Страх, подсадив под новый стальной замок сердце, ключом пробивался наружу.
Сквозь посвист разящего разложившейся мертвечиной сквозняка до переполошенного рассудка пытались добраться обрывки рычащих песьих слов, но всякий раз, кое-как подобравшись к цели, они разбивались о тут же поднимающиеся невольные стенки: Валет, всецело отдавшийся обезумелой дикой панике, наотрез отказывался слышать.
Кошмар продолжался долго, так мучительно долго, что силы, иссякнув, покинули сломленного ребенка, замазав брешь и для мечущегося за решеткой сознания, страдающего в попытках отыскать любой, пусть даже самый пропащий, но спасительный выход: Валет в упор не понимал, что пропасть хоть и раскачивалась внизу разинутым беззубым ртом, но проглотить жертву, несмотря на все потуги, не могла…
И в этот самый момент Леко, отыскав собственную шаткую лазейку, не разжимая ни на дюйм зубов, гортанно рявкнул:
«Прекрати барахтаться! Прекрати барахтаться, и я тебя вытащу, глупый мальчишка!»
Приказ, ударивший порывом обжегшего зимнего ветра, подействовал.
Валет, напрягшись всем своим существом, до боли стиснул челюсти и кулаки; пальцы его, сжатые белой судорогой, впились в ладони отросшими ногтями. Ноги, чуть поджатые в коленях, свело окаменелым параличом.
Леко, кажется, похвалил его, одобрив вынужденную смелость сиплым рычанием…
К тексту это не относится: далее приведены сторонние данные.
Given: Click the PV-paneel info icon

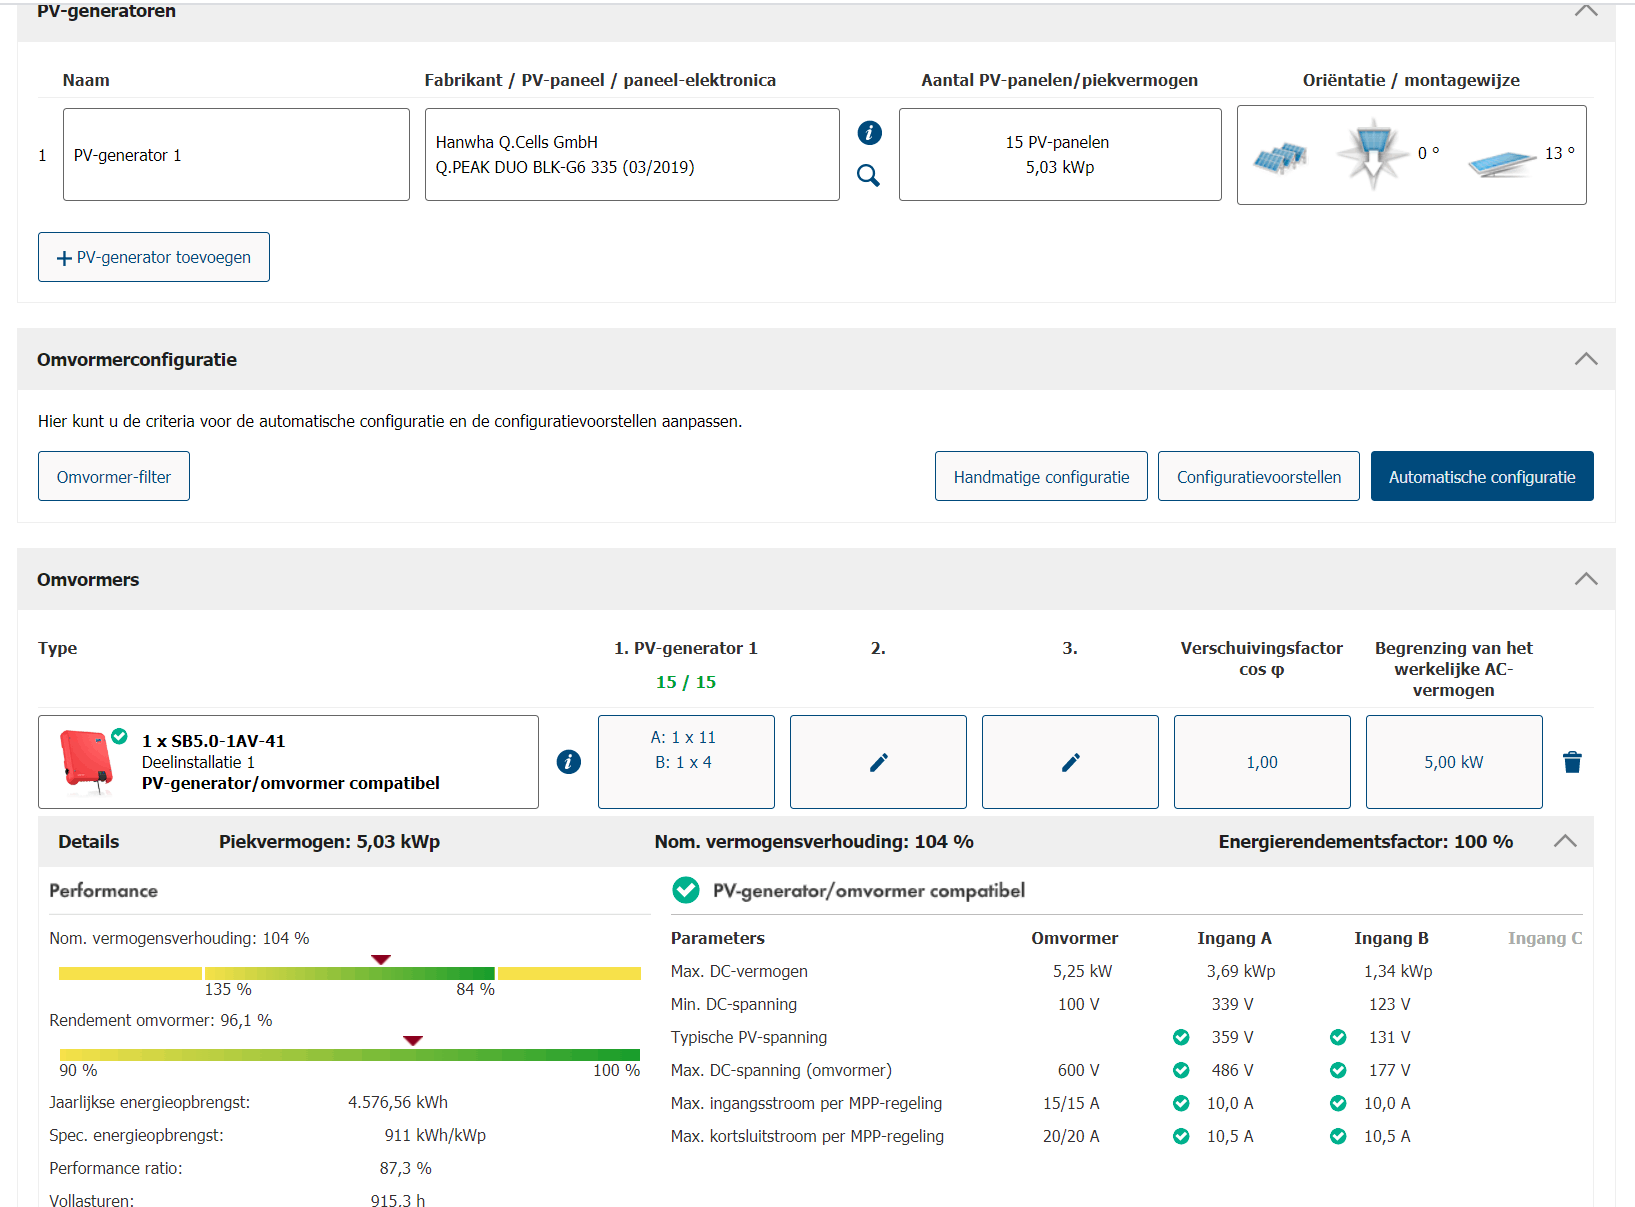Looking at the screenshot, I should click(869, 132).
И, не намереваясь отпускать мальчика, готовясь, если понадобится, падать вместе с ним, медленно, аккуратно, шажок за шажком стал отступать назад, волоча за собой косулей застывшего детеныша; яма, покачнувшись и утробно вытянувшись, яро взревела, не желая расставаться с почти-почти заполученной добычей.
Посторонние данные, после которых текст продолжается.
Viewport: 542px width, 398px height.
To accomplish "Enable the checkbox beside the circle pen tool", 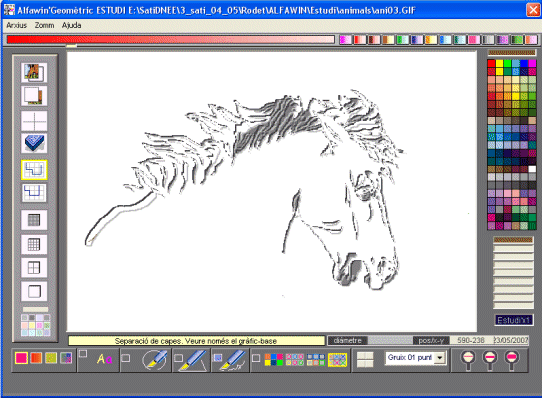I will (x=126, y=358).
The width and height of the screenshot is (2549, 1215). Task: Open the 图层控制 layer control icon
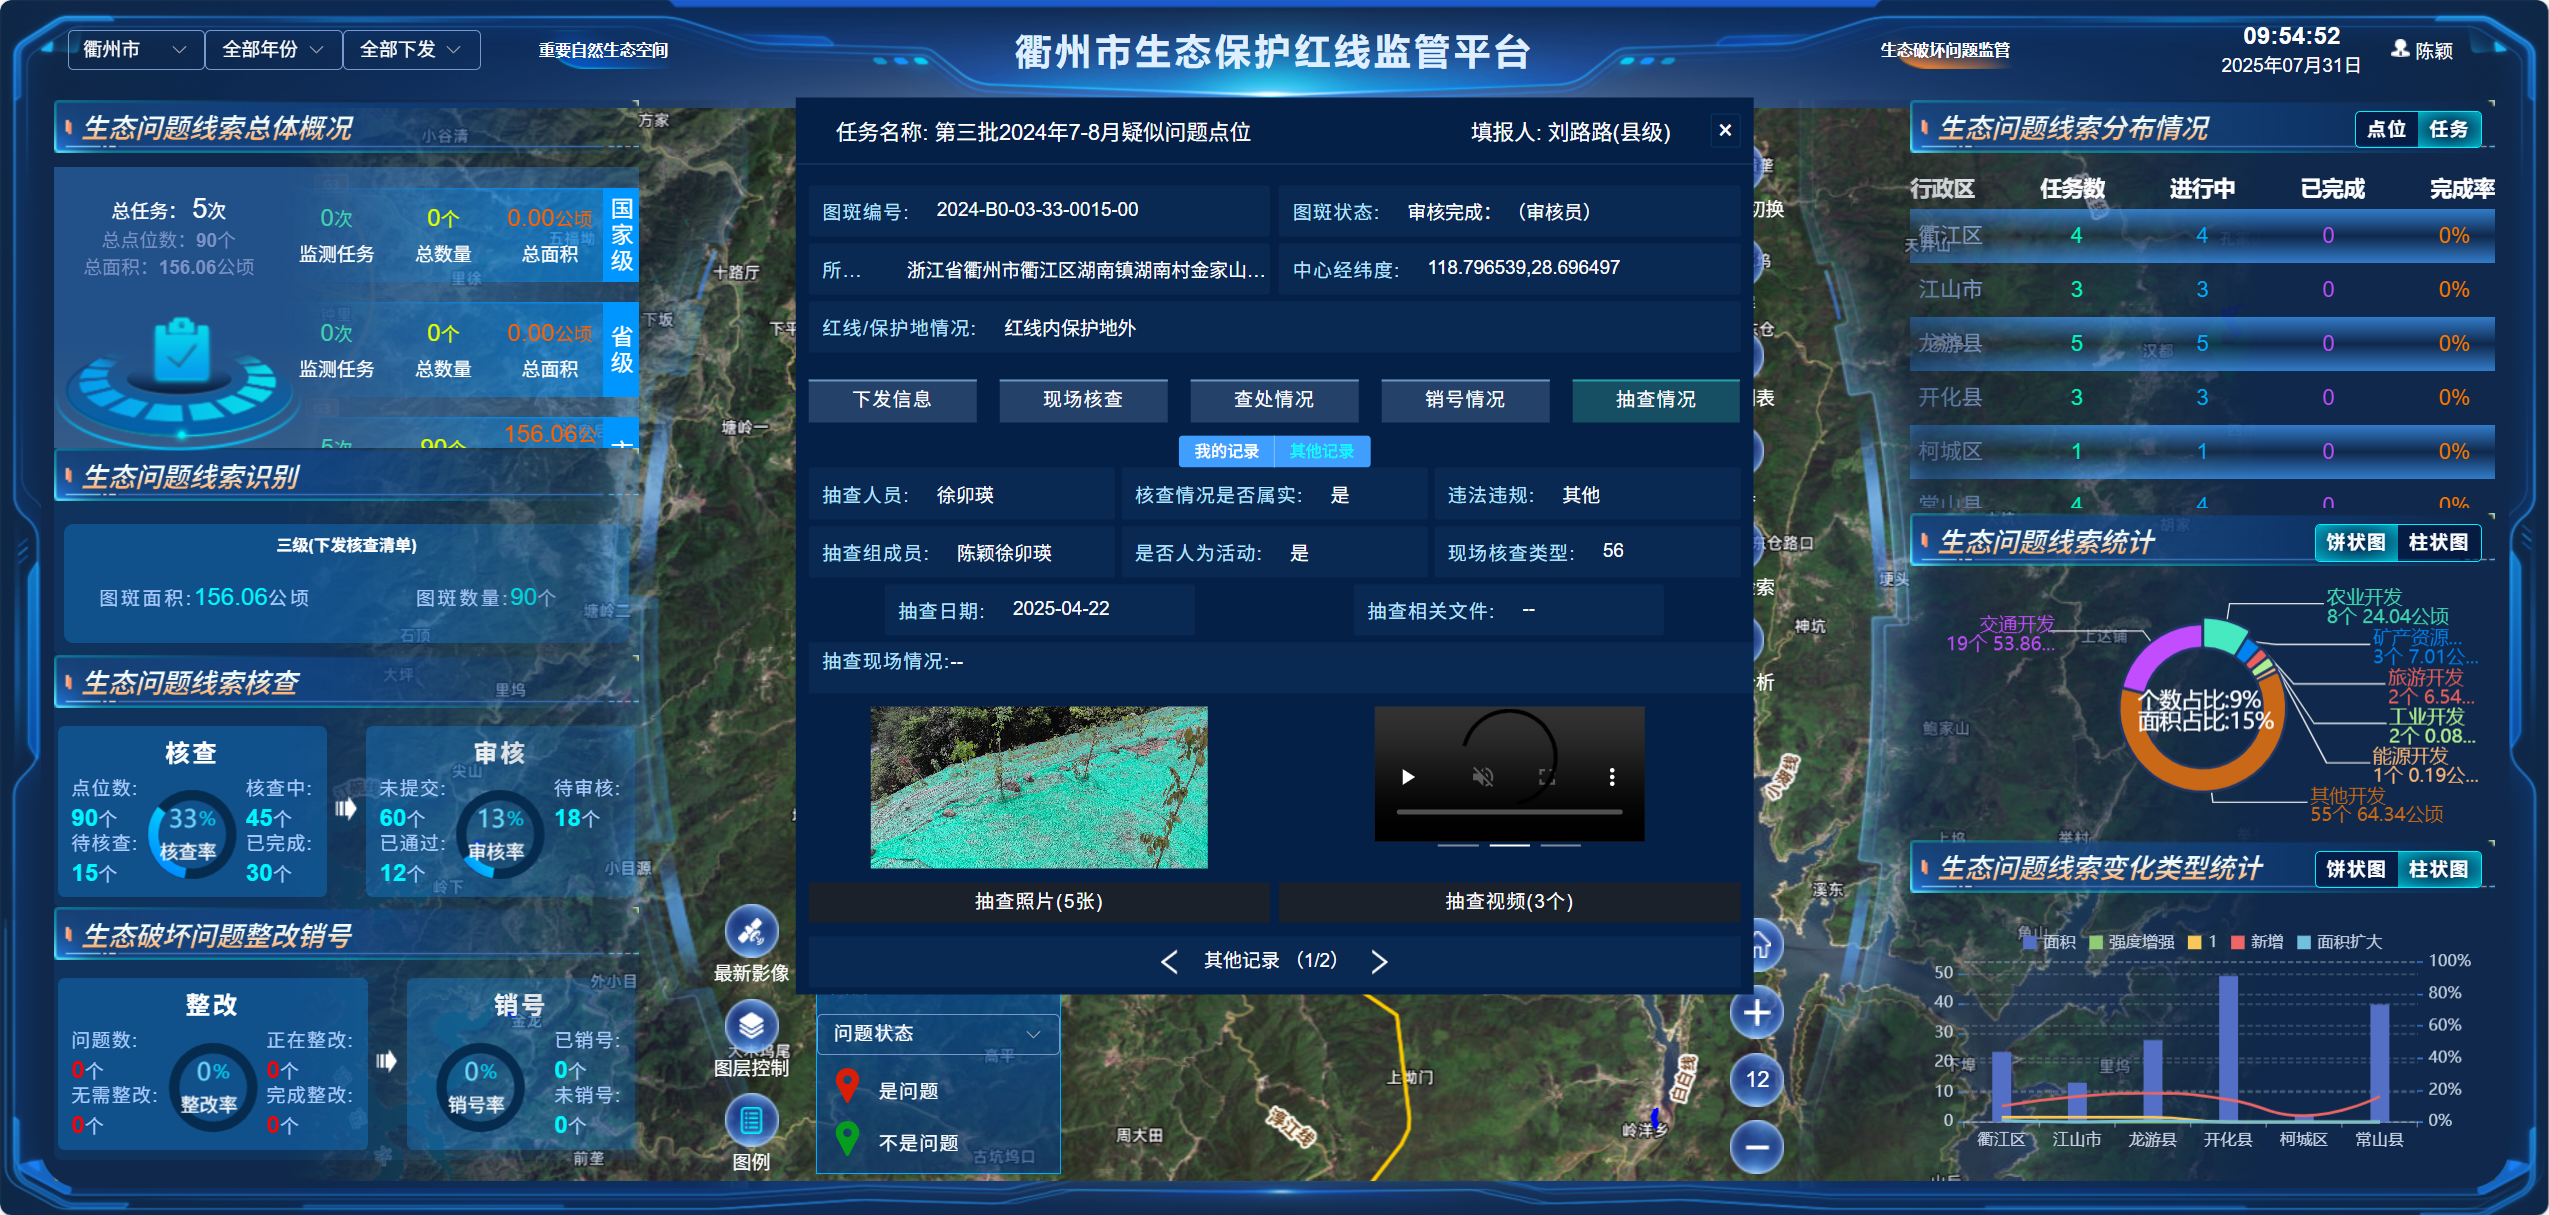pyautogui.click(x=751, y=1026)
Валет, отчетливо вдруг осознавший, что воздух, оказывается, вовсе не нужен ему, перестал дышать.
Очутившись на одном уровне с занозящими вздыбленными краями, мальчик что было сил ухватился за выступающие половицы, не чувствуя ни всаживающихся в кожу щепок, ни стекающих по ладоням красных дорожек. Движение за движением, удар за ударом сердца он поднимался всё выше, высвобождаясь из чавкающей и хлюпающей западни беснующегося внизу подвала…
Наконец же, под последним резким рывком потянувшей собаки, Валет повалился на спину, перекатился на живот и рухнул на вибрирующий дощатый пол, жадно хватаясь за тот пальцами, вжимаясь грудью и серым запавшим лицом.
«Ты в порядке?..» — рядом, ткнув носом в плечо, показалась лохматая песья голова, вглядывающаяся в перекошенного мальчишку с тлеющей на дне глаз свечной тревогой.
Валет, чье тело абсолютно перестало подчиняться ему, не сумел ответить. Зато, повинуясь окутавшему порыву, сумел податься вперед, ухватить червленую собаку за шею трясущимися руками и, притянув ту ближе, прижаться к ее груди, зарываясь лбом и губами в вяжущийся чертополошьими репьями косматый мех.
— Спасибо… — уже потом, с трудом заставив легкие втягивать оседающий сырой воздух — такой печальный и такой ненужный, но чуть-чуть помогающий не ощущать себя неупокоенным после смерти призраком, — шепнул на похоронном выдохе он. — Спасибо, что спас меня…
Леко, слабо вильнув огнистым хвостом, не сказал в ответ ничего.